多読でよく目にするSSS学習法ですが、多読音読を進めていく場合、英語に触れているかどうかは大切なポイントになります。
「自分は英語から離れて何十年も経つけれど、いきなり多読を始めても大丈夫だろうか」「アルファベットも知らない子供と多読を始めてみたいけど、気をつけることはなんだろう」など、不安な方もいらっしゃると思います。
ここでは、英語未習者にとっての多読学習法についてまとめてみたいと思います。
中学英語程度の英語既習者の方はこちらをご覧ください。
多読における英語未習者とは

ここでは、アルファベットや英語の音に触れていない方と定義しています。
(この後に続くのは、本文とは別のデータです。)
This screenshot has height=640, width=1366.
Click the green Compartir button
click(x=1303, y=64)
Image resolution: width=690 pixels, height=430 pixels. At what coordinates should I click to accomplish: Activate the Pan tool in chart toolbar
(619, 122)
年齢で言えばローマ字としてのアルファベットも学習していない小学校低学年以下のお子さんを想定しています。
いくら時間が経っているからとはいえ、中学英語終了程度の方と比べると、就学前のお子さんや小学校低学年のお子さんが多読に取り組もうとする時,既習者とは別な面からのアプローチが必要になります。
英語未習者の状況

未習者の状況とは
英語の文字や音に触れていない
そもそも日本の英語環境が豊かでない
(カタカナ表記など外来語としての英語との接触はあったとしても)
この部分をクリアしながら
多読を進めていく必要があります。
上記の状況は日本語も同じと言えるのではと思われるかもしれません。
確かに乳幼児のお子さんは平仮名など日本語も未習ですし,ましてや日本語の文字には触れていない状況ですよね。
それでも周りの日本語の言語環境は整っているわけで,普段から音や文字のシャワーは浴びているわけです。
英語未習者が多読を始める上での視点

英語未習者が多読を進めていく際の視点は以下の4つになります。
年齢によって内容理解の程度を変えること
アルファベットの理解に時間を割くこと
暗誦はしない
最初に音に触れながら、徐々に文字とのマッチングを目指すこと
人が言語を獲得するとき、4技能5領域の視点は外せません。4技能5領域とは『聞く』『読む』『書く』『話す(発表する)(やりとりをする)』の領域のことです。
この領域のうち最初に獲得すべき部分はどこかを考えてみます。
母国語を獲得するときも、子どもたちはいきなり『書く』ことや『読む』ことからスタートできるお子さんはいないでしょう。
英語を身につけていく場合も同じです。最初は『聞く』力の獲得になっていきます。
最初は範唱音声を聞きながら、どの音がどの文字を指しているのかを理解できるようにしていきましょう。それが単語と音声のマッチングにつながっていきます。